From Cusco, the centre of the Inca world, several trails used to start, linking different Inca sites. What is today known as The Inca Trail is a small portion of the trail from Cusco to Machu Picchu, namely the part that starts 82 kilometres from Cusco and finishes at the citadel of Machu Picchu. The trek is done over 4 days, covers a distance of approximately 40 kilometres, its lowest point is Machu Picchu itself at 2400 metres above sea level, its highest point is the Dead Woman's pass at 4200 metres. When I booked this trek, I was only vaguely aware of those statistics but knew it would be challenging, especially considering I've never really done any trekking and I am not the fittest person in the world. So here's how it went.
Day 1, acclimatisation
It all started in a bit of a panic as the tour agency forgot to pick me up, thinking I was in Urubamba rather than Cusco. When I didn't see them come well after the agreed time, I called them, they organised a pick up and I joined the group in Ollaytaytambo.
There were 6 of us in the group: a couple of Brits from Brighton, Kai and Tom; an Australian from Melbourne, John; a couple of Argentinians on their honeymoon, Florencia and Ezekiel; and me. Our guide for the trek was a local guy named Angel. In addition, we had 6 porters and a cook. It meant that we had warm meals every day and the heavy gear was dealt with by the porters. Some will consider it cheating but it is what makes this trek accessible to the majority of people, especially unfit people like me.
The first day was a relaxed trek going from 2800 metres to 3000 metres above sea level in 4 hours or so. This was all meant to warm us up and did so beautifully. It was also a great way to get to know each other and as we were a small group all of a similar age we got on very well.
Day 2, challenge
The second day was the really challenging one. It started by a long climb over 10 kilometres taking us from 3000 metres to the Dead Woman's pass at 4200 metres. This part was absolutely excruciating but we managed to make it in the expected time of 4 hours. I thought I'd never see the end of it. The views along the way were stunning though and the feeling when arriving on top of the pass was amazing. The weather was mostly good with a few spells of light rain, which helped as it was not too hot while being mainly dry and sunny.
The second part of the day consisted in walking back down to 3600 metres to the camp. This was easily done and we were there by 2pm. It might sound like a short day but it is calculated so that even people who need significantly more time can finish in daylight. The valley in which the camp was was surrounded by huge peaks which submits were lost in the clouds. The place was extremely scenic. Bird watchers also had the oportunity to see quite a few specimens, in particular bright green humming birds.

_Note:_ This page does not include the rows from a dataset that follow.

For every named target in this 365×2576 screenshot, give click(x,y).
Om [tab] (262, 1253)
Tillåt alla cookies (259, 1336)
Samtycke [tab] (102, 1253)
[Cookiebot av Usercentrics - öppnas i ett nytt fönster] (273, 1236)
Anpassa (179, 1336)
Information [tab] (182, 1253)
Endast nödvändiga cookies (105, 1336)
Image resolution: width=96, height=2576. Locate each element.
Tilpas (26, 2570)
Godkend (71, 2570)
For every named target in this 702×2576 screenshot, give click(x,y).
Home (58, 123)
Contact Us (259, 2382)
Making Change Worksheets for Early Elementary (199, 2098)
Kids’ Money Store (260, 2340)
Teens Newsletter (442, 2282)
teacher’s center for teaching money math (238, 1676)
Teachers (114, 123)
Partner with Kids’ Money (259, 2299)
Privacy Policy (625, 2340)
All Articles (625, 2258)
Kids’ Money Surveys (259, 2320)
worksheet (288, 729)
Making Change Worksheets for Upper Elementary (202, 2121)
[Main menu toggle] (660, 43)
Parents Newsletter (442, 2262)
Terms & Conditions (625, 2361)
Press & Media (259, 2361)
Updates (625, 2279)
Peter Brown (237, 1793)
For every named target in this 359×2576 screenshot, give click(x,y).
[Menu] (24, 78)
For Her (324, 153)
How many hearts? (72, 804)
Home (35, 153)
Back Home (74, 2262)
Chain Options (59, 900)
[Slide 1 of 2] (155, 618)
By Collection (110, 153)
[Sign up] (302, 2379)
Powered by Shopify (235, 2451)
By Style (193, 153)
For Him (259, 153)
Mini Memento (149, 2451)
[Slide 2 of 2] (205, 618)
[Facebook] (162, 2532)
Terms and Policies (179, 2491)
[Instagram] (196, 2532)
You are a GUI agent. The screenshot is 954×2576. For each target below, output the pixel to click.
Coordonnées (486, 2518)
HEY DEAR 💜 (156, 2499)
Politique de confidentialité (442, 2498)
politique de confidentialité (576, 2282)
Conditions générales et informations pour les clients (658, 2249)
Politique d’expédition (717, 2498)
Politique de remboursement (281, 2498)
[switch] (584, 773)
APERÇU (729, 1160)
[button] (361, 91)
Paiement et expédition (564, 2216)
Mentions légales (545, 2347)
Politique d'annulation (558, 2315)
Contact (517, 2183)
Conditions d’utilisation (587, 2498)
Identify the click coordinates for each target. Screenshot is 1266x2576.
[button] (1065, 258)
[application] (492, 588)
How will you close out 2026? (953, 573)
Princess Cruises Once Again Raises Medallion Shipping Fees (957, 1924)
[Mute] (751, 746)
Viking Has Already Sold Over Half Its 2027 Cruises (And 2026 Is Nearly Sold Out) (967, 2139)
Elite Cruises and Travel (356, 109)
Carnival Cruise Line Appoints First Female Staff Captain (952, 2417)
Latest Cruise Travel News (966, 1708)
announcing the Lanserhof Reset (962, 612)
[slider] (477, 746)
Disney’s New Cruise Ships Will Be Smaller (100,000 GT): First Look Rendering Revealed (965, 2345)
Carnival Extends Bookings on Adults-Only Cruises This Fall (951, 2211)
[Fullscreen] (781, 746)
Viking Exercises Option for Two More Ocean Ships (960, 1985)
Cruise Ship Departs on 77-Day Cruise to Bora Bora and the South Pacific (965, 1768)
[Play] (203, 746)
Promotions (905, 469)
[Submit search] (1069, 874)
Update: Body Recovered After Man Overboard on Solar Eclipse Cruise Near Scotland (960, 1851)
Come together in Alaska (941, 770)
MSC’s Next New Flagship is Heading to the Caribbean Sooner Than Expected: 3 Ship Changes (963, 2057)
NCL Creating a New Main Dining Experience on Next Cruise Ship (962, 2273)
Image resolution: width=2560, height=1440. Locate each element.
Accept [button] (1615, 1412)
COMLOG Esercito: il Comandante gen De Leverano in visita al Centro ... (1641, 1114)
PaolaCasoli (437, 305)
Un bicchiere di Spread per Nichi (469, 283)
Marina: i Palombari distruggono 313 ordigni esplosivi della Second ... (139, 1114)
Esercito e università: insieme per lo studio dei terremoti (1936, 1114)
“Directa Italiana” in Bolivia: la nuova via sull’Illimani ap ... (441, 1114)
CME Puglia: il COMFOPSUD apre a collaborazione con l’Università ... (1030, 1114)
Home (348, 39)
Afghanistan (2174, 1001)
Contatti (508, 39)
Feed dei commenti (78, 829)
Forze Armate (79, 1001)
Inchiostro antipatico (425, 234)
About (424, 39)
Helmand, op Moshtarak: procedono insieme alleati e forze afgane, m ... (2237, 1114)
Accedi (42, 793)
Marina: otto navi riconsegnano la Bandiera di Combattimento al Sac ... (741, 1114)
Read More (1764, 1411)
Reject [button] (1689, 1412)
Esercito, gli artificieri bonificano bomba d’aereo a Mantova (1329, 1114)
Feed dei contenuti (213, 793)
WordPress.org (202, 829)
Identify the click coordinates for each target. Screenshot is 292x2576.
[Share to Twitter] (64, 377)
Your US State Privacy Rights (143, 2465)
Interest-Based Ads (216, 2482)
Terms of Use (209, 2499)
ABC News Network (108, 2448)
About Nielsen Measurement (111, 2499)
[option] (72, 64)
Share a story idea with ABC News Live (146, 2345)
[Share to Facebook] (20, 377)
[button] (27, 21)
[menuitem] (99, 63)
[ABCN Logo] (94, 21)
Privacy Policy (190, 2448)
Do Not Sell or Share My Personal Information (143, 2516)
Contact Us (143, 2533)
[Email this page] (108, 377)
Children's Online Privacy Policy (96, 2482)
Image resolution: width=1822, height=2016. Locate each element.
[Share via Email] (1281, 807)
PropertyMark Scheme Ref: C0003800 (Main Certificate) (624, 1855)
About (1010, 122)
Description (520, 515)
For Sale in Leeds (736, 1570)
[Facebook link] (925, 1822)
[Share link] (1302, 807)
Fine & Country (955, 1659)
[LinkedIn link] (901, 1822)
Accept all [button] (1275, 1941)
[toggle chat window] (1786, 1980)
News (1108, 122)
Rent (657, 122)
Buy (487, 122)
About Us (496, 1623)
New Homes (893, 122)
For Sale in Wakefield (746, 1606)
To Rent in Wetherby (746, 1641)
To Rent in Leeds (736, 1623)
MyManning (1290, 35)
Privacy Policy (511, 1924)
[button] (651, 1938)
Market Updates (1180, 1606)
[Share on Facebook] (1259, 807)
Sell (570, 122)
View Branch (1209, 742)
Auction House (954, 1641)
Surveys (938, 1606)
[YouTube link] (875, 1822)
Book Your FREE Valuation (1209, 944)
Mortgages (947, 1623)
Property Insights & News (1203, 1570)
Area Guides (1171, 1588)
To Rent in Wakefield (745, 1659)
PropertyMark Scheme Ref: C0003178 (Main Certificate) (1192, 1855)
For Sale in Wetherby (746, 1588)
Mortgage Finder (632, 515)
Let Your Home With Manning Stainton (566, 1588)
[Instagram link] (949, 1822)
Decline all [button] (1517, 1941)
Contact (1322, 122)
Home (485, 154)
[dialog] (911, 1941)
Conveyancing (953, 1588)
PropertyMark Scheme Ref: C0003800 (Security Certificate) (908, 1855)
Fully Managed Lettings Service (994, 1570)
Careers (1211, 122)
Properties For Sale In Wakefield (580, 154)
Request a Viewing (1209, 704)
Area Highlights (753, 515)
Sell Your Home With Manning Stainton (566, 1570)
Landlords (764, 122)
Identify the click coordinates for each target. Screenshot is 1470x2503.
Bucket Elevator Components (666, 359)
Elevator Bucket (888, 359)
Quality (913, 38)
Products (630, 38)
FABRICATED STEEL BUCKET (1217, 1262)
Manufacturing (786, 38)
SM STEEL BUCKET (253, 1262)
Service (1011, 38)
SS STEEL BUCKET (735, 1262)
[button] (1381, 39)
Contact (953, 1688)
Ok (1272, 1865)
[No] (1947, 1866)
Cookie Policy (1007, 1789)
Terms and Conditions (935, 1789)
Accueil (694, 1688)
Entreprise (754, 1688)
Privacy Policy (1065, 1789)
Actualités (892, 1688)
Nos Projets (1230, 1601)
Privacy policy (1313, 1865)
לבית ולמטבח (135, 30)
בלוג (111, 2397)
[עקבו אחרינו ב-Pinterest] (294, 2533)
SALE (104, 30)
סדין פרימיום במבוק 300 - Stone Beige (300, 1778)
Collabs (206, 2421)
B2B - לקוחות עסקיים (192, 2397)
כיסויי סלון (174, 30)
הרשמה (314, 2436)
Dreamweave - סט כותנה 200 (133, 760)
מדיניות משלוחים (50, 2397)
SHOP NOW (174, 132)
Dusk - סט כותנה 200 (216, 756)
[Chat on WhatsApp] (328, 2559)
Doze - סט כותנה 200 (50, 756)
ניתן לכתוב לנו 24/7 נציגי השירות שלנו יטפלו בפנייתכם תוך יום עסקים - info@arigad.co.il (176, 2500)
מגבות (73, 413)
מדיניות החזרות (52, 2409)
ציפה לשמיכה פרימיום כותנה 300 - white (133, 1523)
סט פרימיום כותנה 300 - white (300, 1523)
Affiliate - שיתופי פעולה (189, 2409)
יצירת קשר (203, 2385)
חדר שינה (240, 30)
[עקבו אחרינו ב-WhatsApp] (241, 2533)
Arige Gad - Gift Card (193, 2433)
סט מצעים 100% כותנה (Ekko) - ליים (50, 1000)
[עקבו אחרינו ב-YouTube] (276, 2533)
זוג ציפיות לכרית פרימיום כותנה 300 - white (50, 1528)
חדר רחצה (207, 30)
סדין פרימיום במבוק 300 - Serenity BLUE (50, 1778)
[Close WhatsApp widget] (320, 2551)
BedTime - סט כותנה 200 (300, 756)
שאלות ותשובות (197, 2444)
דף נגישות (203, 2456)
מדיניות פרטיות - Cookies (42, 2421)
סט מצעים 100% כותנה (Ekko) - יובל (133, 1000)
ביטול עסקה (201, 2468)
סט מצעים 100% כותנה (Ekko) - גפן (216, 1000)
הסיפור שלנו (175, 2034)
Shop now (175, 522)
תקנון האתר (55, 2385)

Day 3, from one Inca site to another
The third day started with a hard climb to the second pass pf the trek at 3900 metres, with a break midway at a small Inca site. It then went from one Inca site to another. Those fortresses and temples hanging from the slopes of moutains are a marvel of civil engineering. Although the morning was beautifully sunny, the afternoon was spent in a thick mist that made the whole scene very atmospheric, especially because at that point, the trail started going through denser and denser forest that eventually becomes full blown tropical rain forest after Machu Picchu. Seeing an Inca fortress coming out of the mist in the forest on the slope of a mountain around 3000 metres above sea level is an impressive sight. We finished at the last camp at 2600 metres after a very long knee wrecking climb down.
Day 4, the lost city
The last day was very short but started very early. We were up at 4am to be on the trail at 5:30. One hour and a number of very steep Inca steps later, we were at the Sun Gate of Machu Picchu. The gate overlooks the citadel from the last mountain pass on the trek. It had been raining all night and the mist was very thick so when we got there all we could see was a sea of white. But the weather decided to tempt us and the mist parted to reveal the lost city below. It only lasted a few seconds and it all became white again. We walked down the remainder of the trek to arrive just above Machu Picchu shortly after 7am, as the city was still in the mist. Then in a magic 30 minutes, the white curtain slowly parted to be replaced by glorious sunshine and we could enjoy the most amazing Inca city visible today.
It was hard, my legs will be painful for days but it was worth every second. This trek is simply amazing. I will post the photographs that will hopefully say in pictures everything I didn't say in words when I am back.